Assessment of oesophageal motor function in patients with dysphagia or chest pain - The Clinical Outcomes Research Initiative experience

R. Dekel, T. Pearson, C. Wendel, P. De Garmo, M (Brian) Fennerty, R. Fass

Research output: Contribution to journalArticle

90 Citations (Scopus)

Abstract

Background: Available prospectively acquired data on the distribution of oesophageal motor abnormalities in patients being evaluated for non-cardiac chest pain and/or dysphagia are relatively scarce. Aim: To evaluate the distribution of oesophageal motor abnormalities in patients with dysphagia, non-cardiac chest pain or both using the national Clinical Outcomes Research Initiative (CORI) database.
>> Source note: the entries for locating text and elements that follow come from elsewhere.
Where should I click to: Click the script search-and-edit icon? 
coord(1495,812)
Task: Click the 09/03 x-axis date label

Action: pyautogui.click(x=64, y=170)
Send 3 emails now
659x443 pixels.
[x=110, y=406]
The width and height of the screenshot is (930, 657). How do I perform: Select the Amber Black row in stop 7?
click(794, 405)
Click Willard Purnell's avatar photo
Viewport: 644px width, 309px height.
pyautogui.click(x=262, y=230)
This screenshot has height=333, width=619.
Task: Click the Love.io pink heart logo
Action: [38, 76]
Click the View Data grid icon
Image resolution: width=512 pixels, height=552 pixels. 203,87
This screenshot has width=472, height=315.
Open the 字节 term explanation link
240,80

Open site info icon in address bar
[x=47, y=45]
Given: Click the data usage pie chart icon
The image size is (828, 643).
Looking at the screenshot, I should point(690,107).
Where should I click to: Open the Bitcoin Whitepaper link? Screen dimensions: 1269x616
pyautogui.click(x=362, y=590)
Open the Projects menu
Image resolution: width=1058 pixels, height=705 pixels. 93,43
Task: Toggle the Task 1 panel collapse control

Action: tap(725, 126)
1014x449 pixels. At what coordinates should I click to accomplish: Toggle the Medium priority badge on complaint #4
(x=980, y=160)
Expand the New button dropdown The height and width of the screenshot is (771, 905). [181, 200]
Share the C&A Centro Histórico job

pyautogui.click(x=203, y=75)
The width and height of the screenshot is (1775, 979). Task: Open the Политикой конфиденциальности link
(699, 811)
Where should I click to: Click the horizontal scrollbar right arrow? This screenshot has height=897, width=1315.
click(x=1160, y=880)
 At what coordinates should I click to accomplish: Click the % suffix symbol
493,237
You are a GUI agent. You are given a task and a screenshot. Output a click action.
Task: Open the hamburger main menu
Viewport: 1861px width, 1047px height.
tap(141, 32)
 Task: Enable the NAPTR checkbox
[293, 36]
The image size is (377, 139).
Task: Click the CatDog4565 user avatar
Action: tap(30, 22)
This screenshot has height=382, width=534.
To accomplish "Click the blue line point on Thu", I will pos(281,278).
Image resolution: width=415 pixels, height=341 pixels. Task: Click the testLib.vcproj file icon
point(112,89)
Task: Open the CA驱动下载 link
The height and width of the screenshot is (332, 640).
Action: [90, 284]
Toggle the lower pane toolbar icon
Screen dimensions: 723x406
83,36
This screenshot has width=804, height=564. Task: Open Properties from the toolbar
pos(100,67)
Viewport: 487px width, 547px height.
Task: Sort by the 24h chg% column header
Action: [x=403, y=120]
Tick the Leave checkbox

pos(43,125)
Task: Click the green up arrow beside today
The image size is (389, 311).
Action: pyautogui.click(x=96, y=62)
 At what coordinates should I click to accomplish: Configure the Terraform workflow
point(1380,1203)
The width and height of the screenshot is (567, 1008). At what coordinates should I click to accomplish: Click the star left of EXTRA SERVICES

Methods: The CORI oesophageal motility database originates from 19 community, university and VA medical centres. Data were collected using a computerized motility report-generating program, combined with the CORI module. Data from each site were encrypted and sent to the CORI National Repository for analysis. The database includes the assessment of the lower and upper oesophageal sphincter function and the motor activity of the oesophageal body. Results: Five hundred and eighty-seven consecutive patients who underwent motility studies between 1998 and 2001 were included in the CORI database and analysed for this report. Four hundred and three patients (69%) had dysphagia as their primary indicator for the examination, 140 patients (24%) had non-cardiac chest pain and 44 patients (7%) had both dysphagia and non-cardiac chest pain. In all three groups, a normal motility study was the most frequent finding (dysphagia, 53%; chest pain, 70%; both, 55%). The most common motility abnormality in the group with non-cardiac chest pain was a hypotensive lower oesophageal sphincter (61%). Nutcracker oesophagus and non-specific oesophageal motility disorders were each diagnosed in only 10% of patients with non-cardiac chest pain. In patients with dysphagia, ineffective peristalsis was the most common oesophageal dysmotility (27%), followed by achalasia and non-specific oesophageal motility disorders (18% and 14%, respectively). Achalasia and non-specific oesophageal motility disorders were the most common oesophageal motility abnormalities in patients with both chest pain and dysphagia (35% and 25%, respectively). Conclusions: The most common oesophageal motility abnormality in patients with non-cardiac chest pain is a hypotensive lower oesophageal sphincter; nutcracker oesophagus and non-specific oesophageal motility disorders are relatively uncommon; the most common oesophageal motility abnormality in patients with dysphagia is ineffective peristalsis and, for those with both dysphagia and non-cardiac chest pain, it is achalasia.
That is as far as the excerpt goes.